BRIEF:
When you repeat the records, keep every word exact and drop each picture.

Saved data entries
───
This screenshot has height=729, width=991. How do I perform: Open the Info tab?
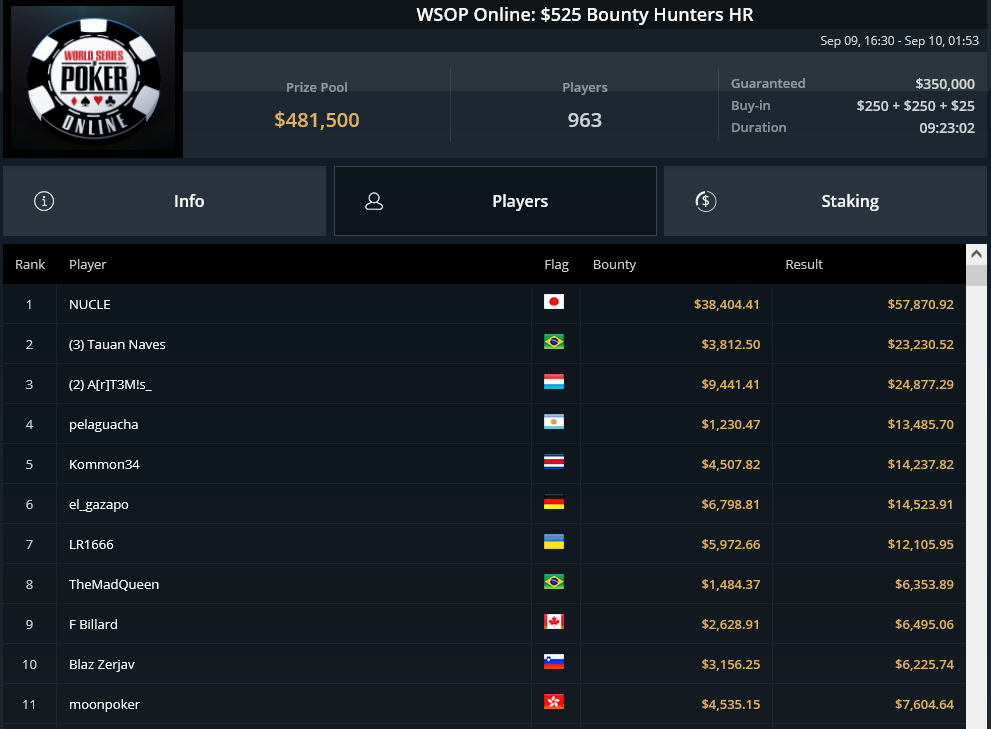pyautogui.click(x=164, y=201)
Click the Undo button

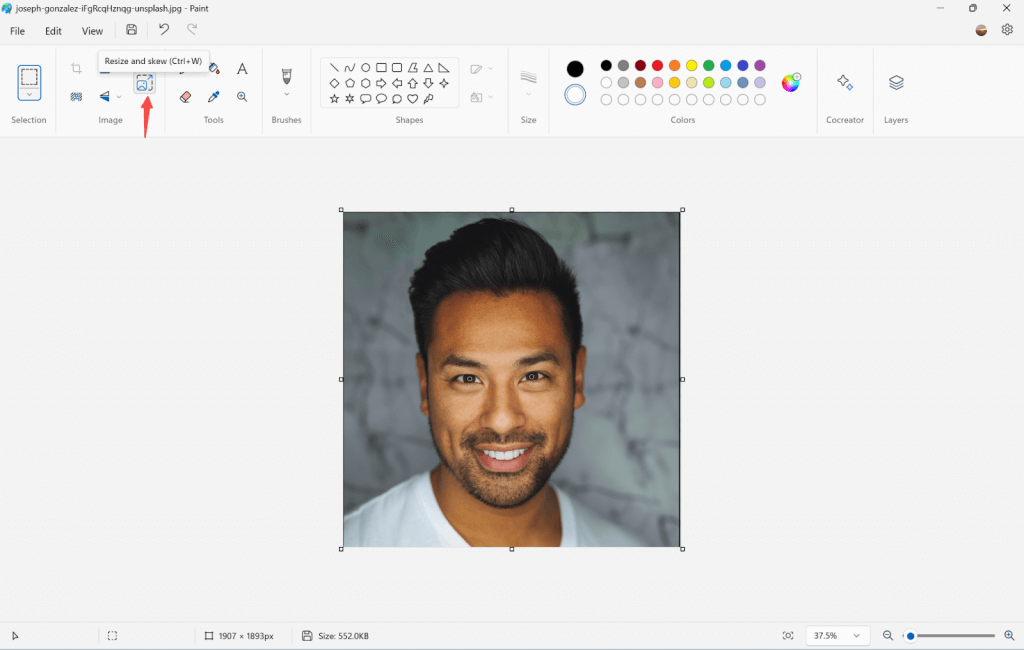tap(164, 30)
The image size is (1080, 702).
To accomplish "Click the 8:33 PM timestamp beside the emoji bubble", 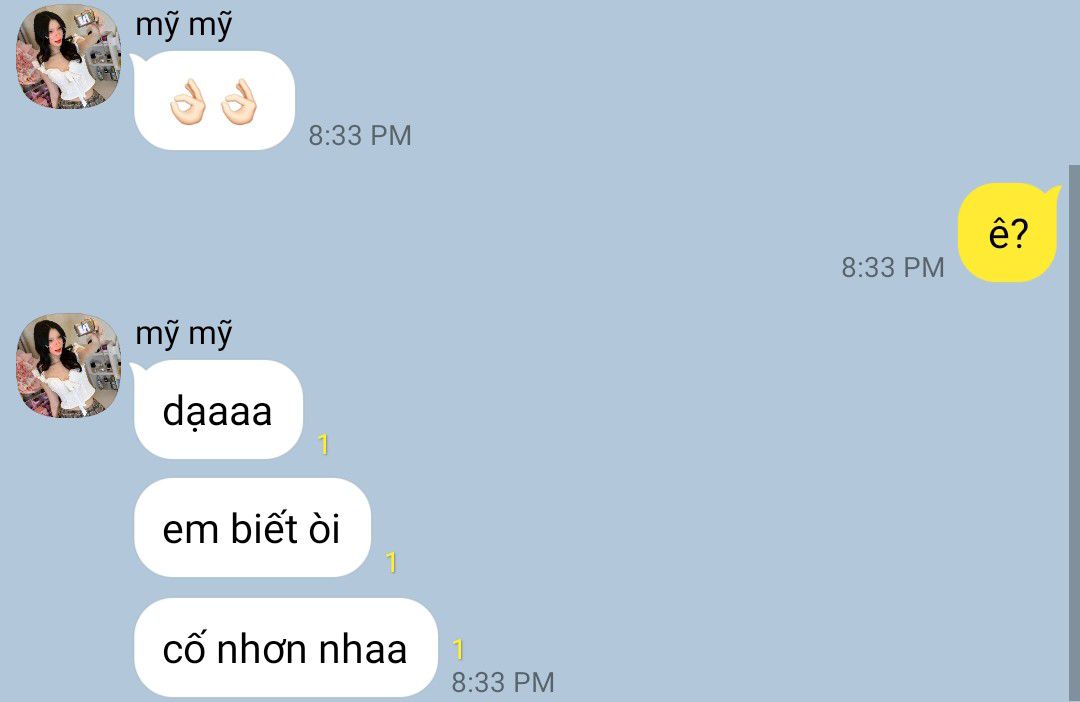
───
EXERCISE RESPONSE:
This screenshot has height=729, width=991. How do I perform: Open the Info tab?
pyautogui.click(x=164, y=201)
Click the Undo button

tap(164, 30)
The image size is (1080, 702).
To accomplish "Click the 8:33 PM timestamp beside the emoji bubble", 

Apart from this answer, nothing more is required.